MYANMAR NOT READY FOR RETURN OF ROHINGYA REFUGEES: UN OFFICIAL
Myanmar is not ready for the repatriation of
Rohingya refugees, said the most senior United Nations official to visit the
country this year, after Myanmar was accused of instigating ethnic cleansing
and driving nearly 700,000 Muslims to Bangladesh.
"From what I've seen and heard
from people -- no access to health services, concerns about protection,
continued displacements -- conditions are not conducive to return," Ursula
Mueller, UN's Assistant Secretary General for Humanitarian Affairs, said after
a six-day visit to Myanmar.
The Myanmar government has pledged to
do its best to make sure repatriation under an agreement signed with Bangladesh
in November would be "fair, dignified and safe".
Myanmar has so far verified several
hundred Rohingya Muslim refugees for possible repatriation.
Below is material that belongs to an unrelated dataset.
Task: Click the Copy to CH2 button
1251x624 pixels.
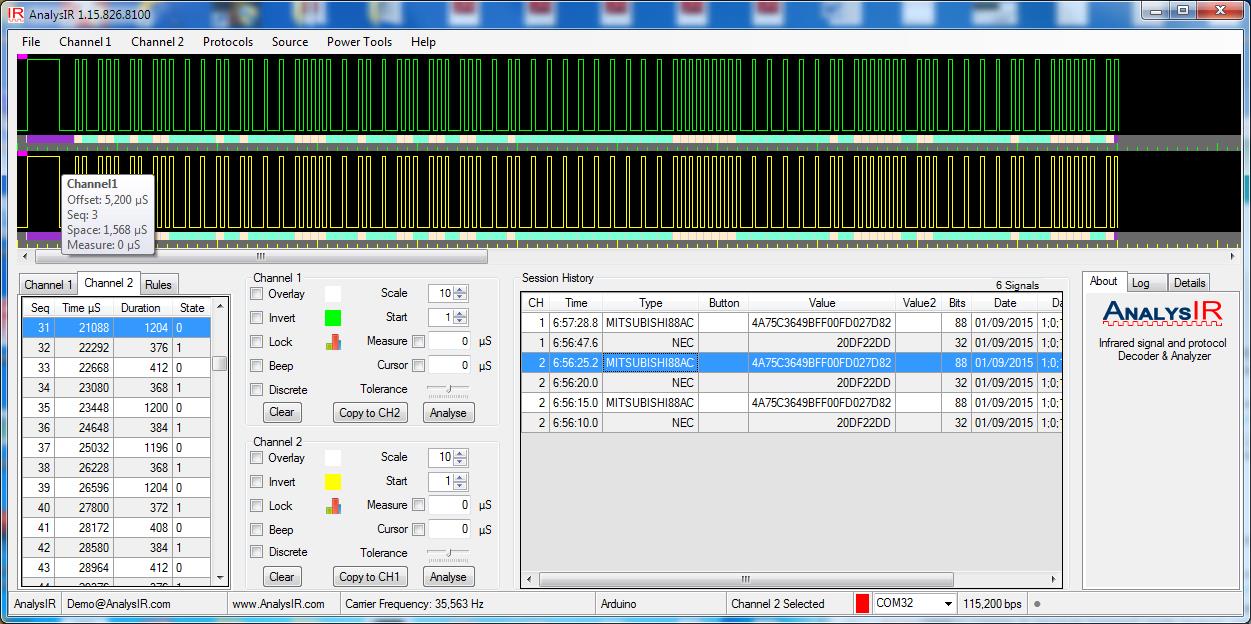Action: tap(369, 412)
The group would be
"the first batch" of refugees and could come back to Myanmar
"when it was convenient for them," a Myanmar official said last
month.
Mueller was granted rare access in
Myanmar, allowed to visit the most affected areas in Rakhine state, and met
army-controlled ministers of defence and border affairs, as well as de-facto
leader Aung San Suu Kyi and other civilian officials.
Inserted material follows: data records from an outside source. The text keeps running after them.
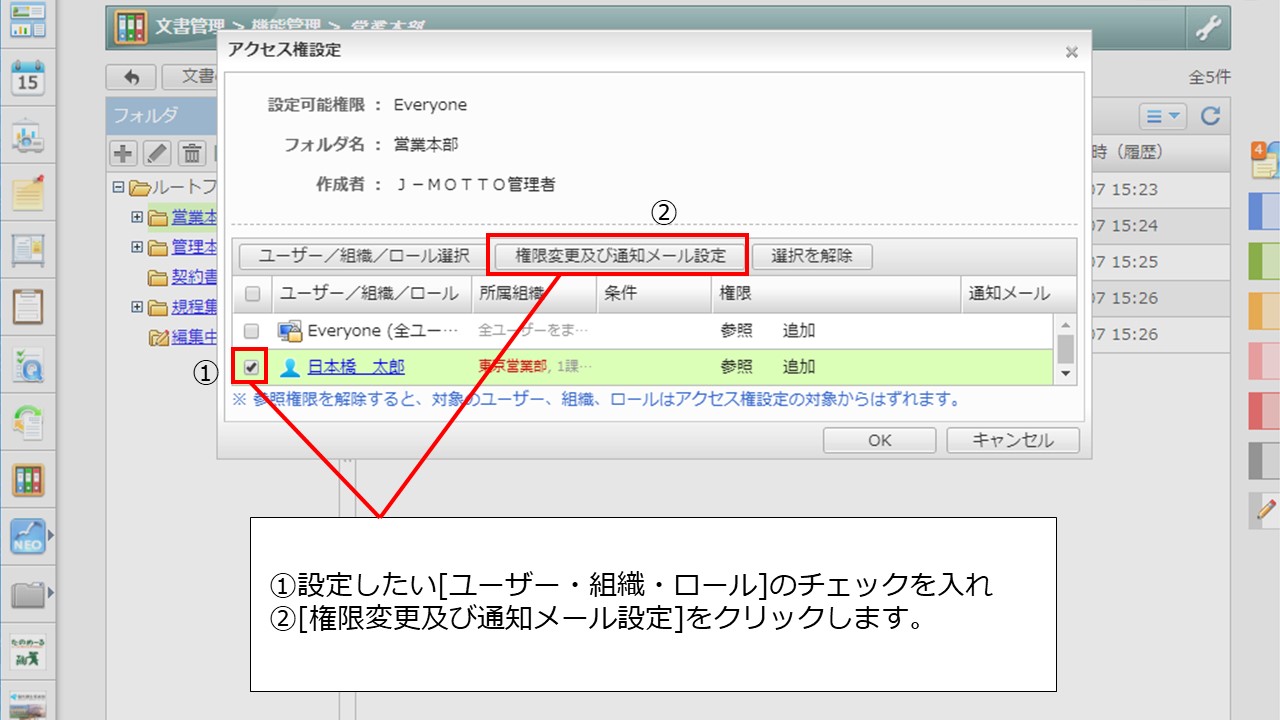Click the edit folder pencil icon
Image resolution: width=1280 pixels, height=720 pixels.
(x=157, y=153)
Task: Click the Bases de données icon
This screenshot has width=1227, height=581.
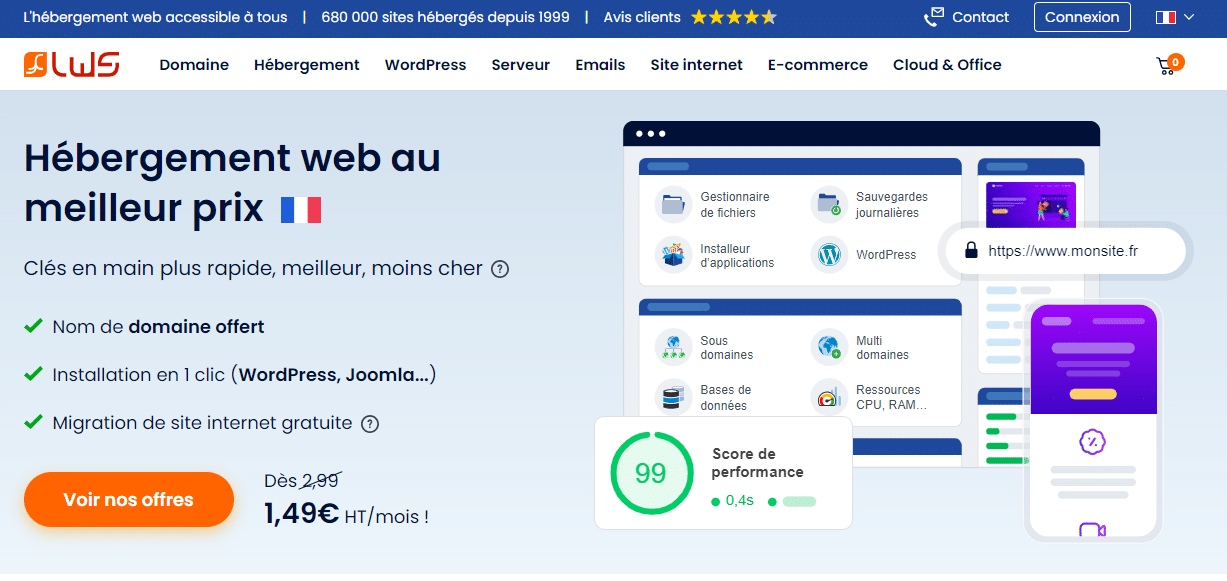Action: pyautogui.click(x=673, y=397)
The exodus of Rohingya Muslims
followed an August 25 crackdown by the military in the northwestern Rakhine
state. Rohingya refugees reported killings, burnings, looting and rape, in
response to militant attacks on security forces.
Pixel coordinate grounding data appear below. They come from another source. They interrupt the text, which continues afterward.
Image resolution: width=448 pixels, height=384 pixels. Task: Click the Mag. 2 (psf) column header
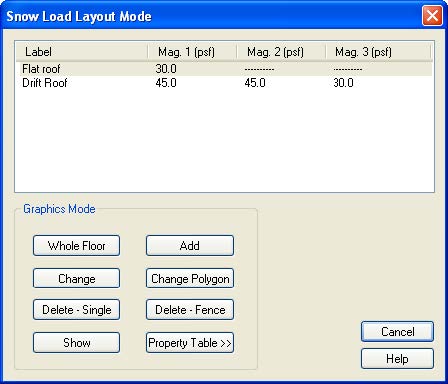coord(281,52)
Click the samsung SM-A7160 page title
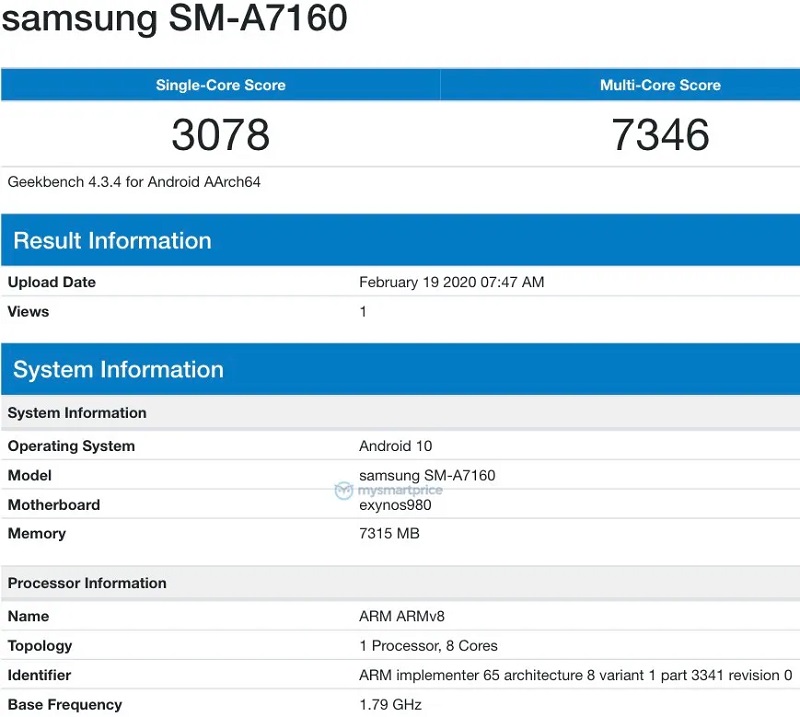This screenshot has width=800, height=717. (175, 19)
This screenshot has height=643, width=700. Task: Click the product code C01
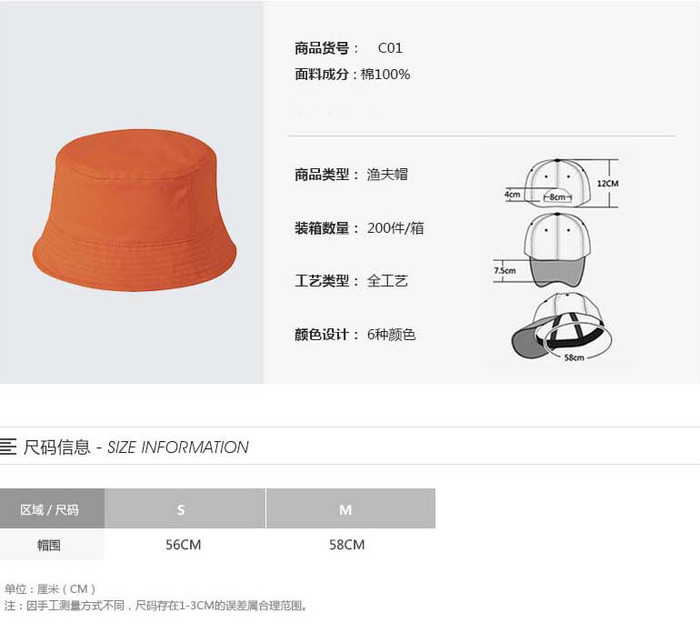pyautogui.click(x=390, y=48)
"I asked (Myanmar officials) to
end the violence, and that the return of the refugees from (Bangladeshi
refugee camps in) Cox's Bazar is to be on a voluntary, dignified way, when
solutions are durable," Mueller told Reuters in an interview in Myanmar's
largest city Yangon.
Myanmar says its forces have been
engaged in a legitimate campaign against Muslim "terrorists".
Bangladesh officials have previously
expressed doubts about Myanmar's willingness to take back Rohingya refugees.
Myanmar and Bangladesh agreed in
January to complete a voluntary repatriation of the refugees in two years.
Myanmar set up two reception centres and what it says is a temporary camp near
the border in Rakhine to receive the first arrivals. "We are right now at
the border ready to receive, if the Bangladeshis bring them to our side,"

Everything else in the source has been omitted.